John was an undergraduate engineering student on the hunt for a senior project when his pediatrician father posed a problem: the small hospital where he worked in Nepal couldn’t afford the type of dual-pressure ventilators often required to help very young babies breathe on their own. Common in western hospitals, traditional ventilators come with a high price tag that is often a barrier in developing countries, where the vast majority of neonatal deaths (in the first four weeks of life) occur.

“Respiratory issues are a leading cause of deaths in premature infants, and the ventilators are expensive,” said John. “But when you strip away all of the electronics – the bells and whistles – you’ve actually got a relatively simple mechanical engineering problem.”

He imagined an attachment that could transform a bubble CPAP machine, which delivers constant, single-pressure ventilation, into a dual-pressure ventilator. Bubble CPAPs date back to the early 1970s and have given way to newer ventilation technology in many western hospitals. But they are affordable and still in wide use elsewhere in the world. (The machines are used at UMHS.)

“These machines may have fallen somewhat out of favor, but the engineering concepts are sound,” said John. “You don’t want to automatically dismiss the engineering of the past, because you might be discarding some good principles.”

His vision was simple: a device with no electronic display, input keys, or alarms. It wouldn’t even require electricity, as bubble CPAPs can run on compressed air. The earliest prototypes were assembled in his kitchen from milk cartons, pipe cleaners, PVC pipe, and empty single-serving yogurt cups – junk, basically.

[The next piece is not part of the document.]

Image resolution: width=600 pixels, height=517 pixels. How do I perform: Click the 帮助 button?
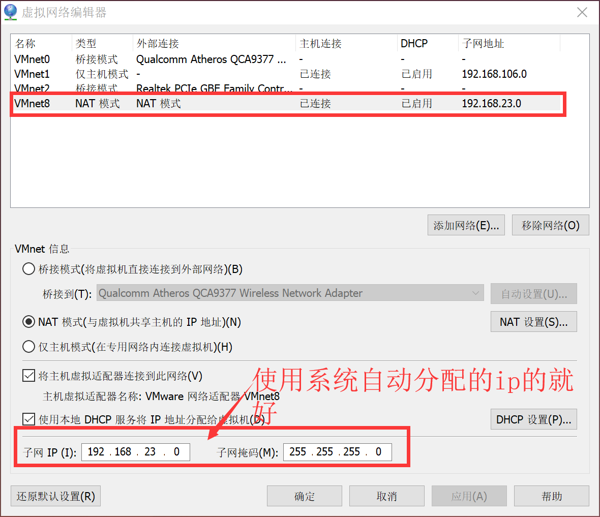coord(551,496)
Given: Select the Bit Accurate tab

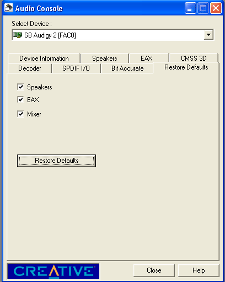Looking at the screenshot, I should tap(127, 68).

“It was about a year before we had a version that really worked well. There was lots of trial and error, but we figured it out,” said John, a second-year UMMS student who holds undergraduate engineering and biology degrees from Western Michigan University. “When I told some of my business school friends that we could make this thing for about one-hundredth the cost (of traditional ventilators) – or even far less – they didn’t believe it.”

John’s elegant solution, essentially an inverted cup-valve, is suspended in the water of the CPAP machine. The cup captures the discharged bubbles, becomes light, and floats toward the surface (higher pressure) before releasing the air and sinking back toward the bottom (lower pressure). Critical parameters like the high- and low-pressure settings and the number of cycles per minute can be independently adjusted. (Watch a video showing the device in action.)

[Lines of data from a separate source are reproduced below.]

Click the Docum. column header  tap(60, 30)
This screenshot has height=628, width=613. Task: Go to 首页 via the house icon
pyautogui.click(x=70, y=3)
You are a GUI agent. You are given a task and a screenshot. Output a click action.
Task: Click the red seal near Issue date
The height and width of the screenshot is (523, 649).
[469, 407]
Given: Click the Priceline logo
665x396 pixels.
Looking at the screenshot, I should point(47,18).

Because there is only one moving part and no electronics, training is easy and maintenance is simpler still. And (MacGyver-eat-your-heart out!) John’s device costs about $25. Meanwhile, most stand-alone, dual-pressure infant ventilators in use today start at around $2,500, and can cost as much as $25,000.

The affordability, simplicity and ease of use make the invention a perfect fit for the developing world, which is where John’s passions are rooted. His parents are from India and, while born in the United States, he spent many of his formative years in Nepal. He continues to spend his summers there, volunteering alongside his father at Tansen Mission Hospital, in the western part of the country. (This past summer, John brought along a 3-D printer and taught the staff how to design custom parts – missing buttons, lost or broken dust covers – to repair broken equipment.) In the long-term, John plans to work overseas in a capacity that leverages both his engineering and medical training.

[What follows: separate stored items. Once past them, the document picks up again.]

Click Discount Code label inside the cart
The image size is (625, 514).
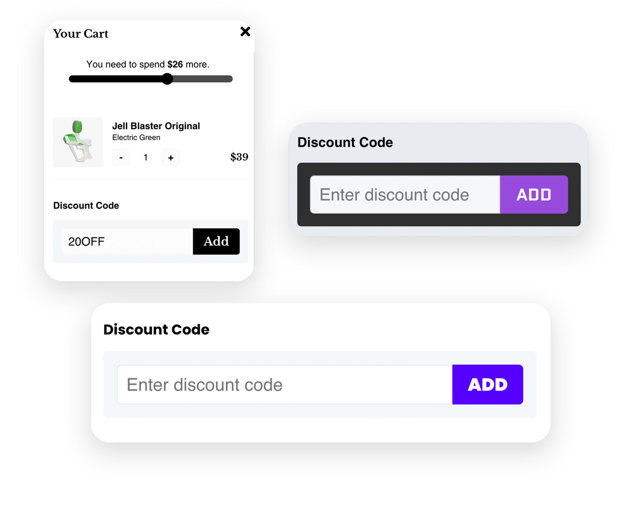[x=86, y=206]
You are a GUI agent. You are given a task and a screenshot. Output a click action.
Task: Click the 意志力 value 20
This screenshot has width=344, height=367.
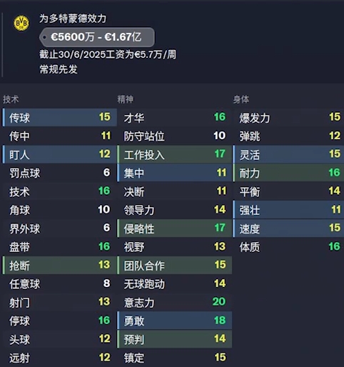(219, 302)
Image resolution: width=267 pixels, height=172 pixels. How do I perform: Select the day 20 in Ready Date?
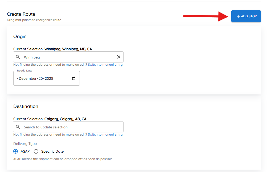(x=41, y=79)
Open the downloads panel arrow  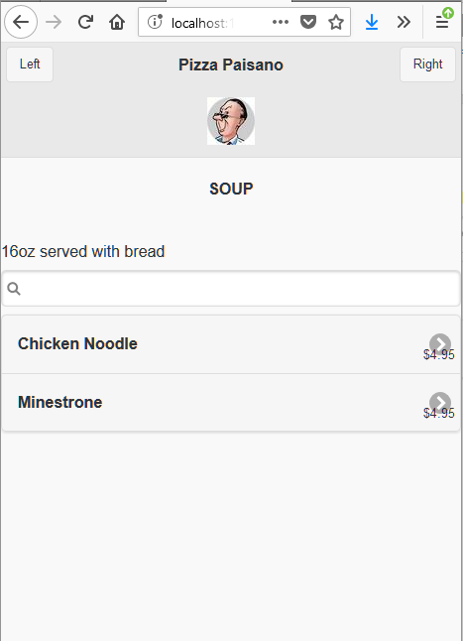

“I want to be working abroad and design my own equipment,” he said. “I feel that with engineering you can only do so much, and with medicine you can only do so much. Especially overseas, you really have to have both.”

His ventilator invention has earned several awards, including a $15,000 first prize in a national 2015 collegiate inventors competition. It also captured the attention of Respiratory Therapists without Borders; the non-profit has supported the project from the earliest stages and is helping to organize a limited patient trial early next year – at the same hospital where John’s dad works. If all goes well, more widespread trials will follow across several countries.

Not bad for a 22-year-old.

“It’s exciting to think about how far we’ve come from cutting up yogurt cups, but I have to remind myself that we haven’t actually saved any lives yet, and that’s the goal,” John said. “In the U.S., a device like this has cost-saving potential, which is great. But overseas, it becomes a life-saving device, and that’s the primary motivation.”